## WHAT IS EXPECTED
Copy each line below that includes "pixels".

(Source records)

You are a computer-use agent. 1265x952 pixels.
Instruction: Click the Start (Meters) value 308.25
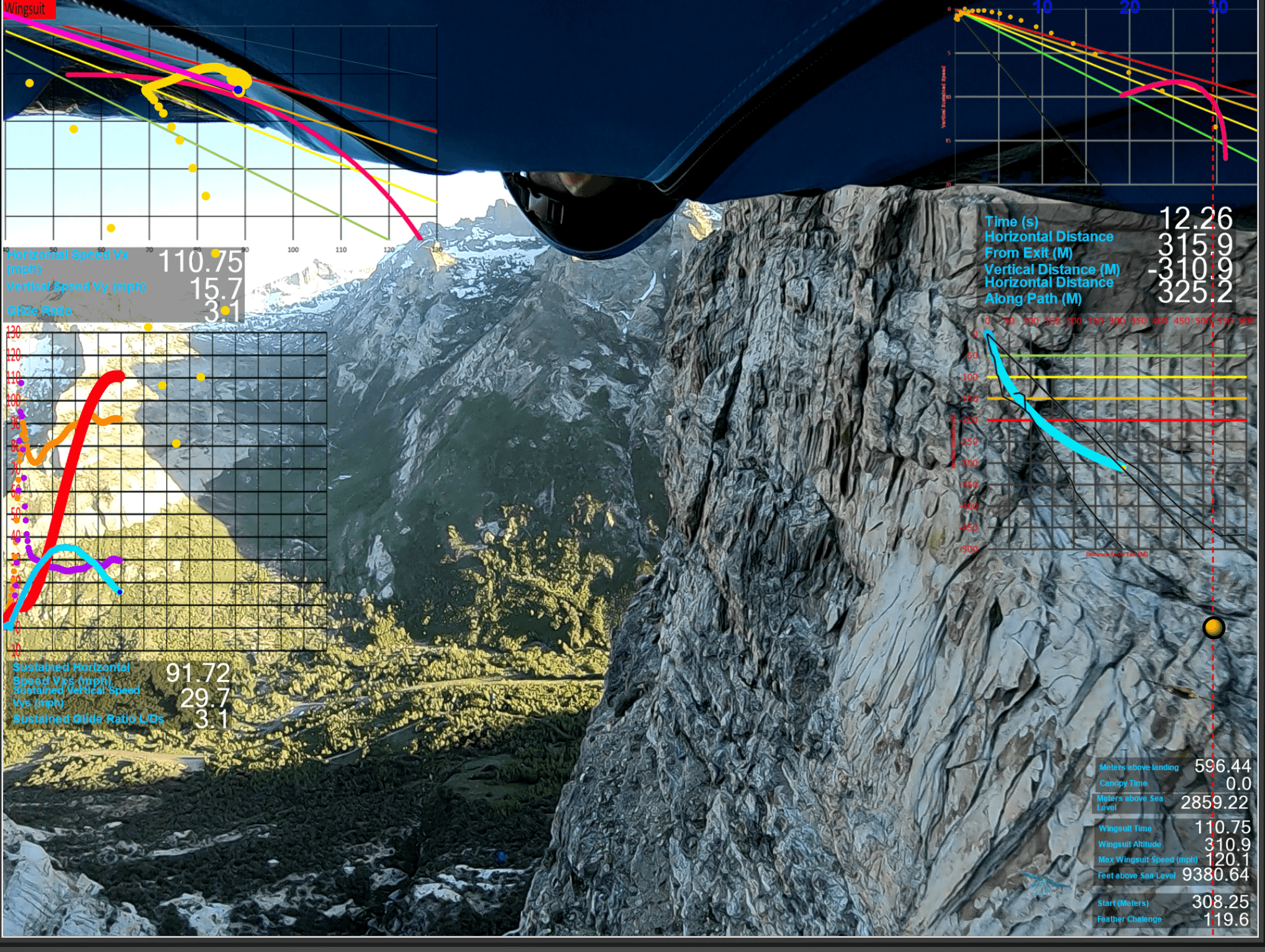coord(1220,902)
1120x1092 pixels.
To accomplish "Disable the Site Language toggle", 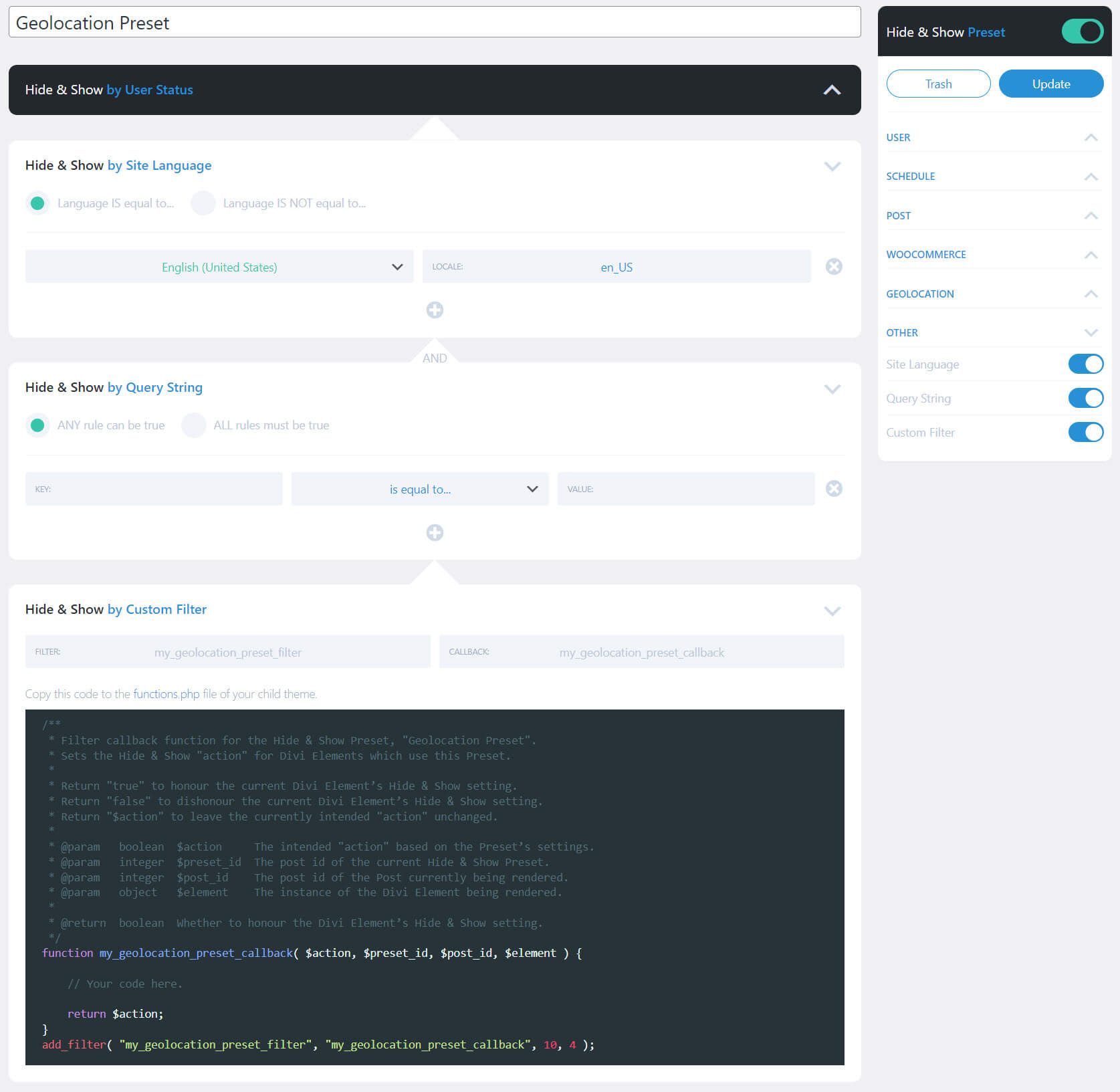I will coord(1085,364).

## WRITTEN SOLUTION
You are a computer-use agent. 1265x952 pixels.
1120x1092 pixels.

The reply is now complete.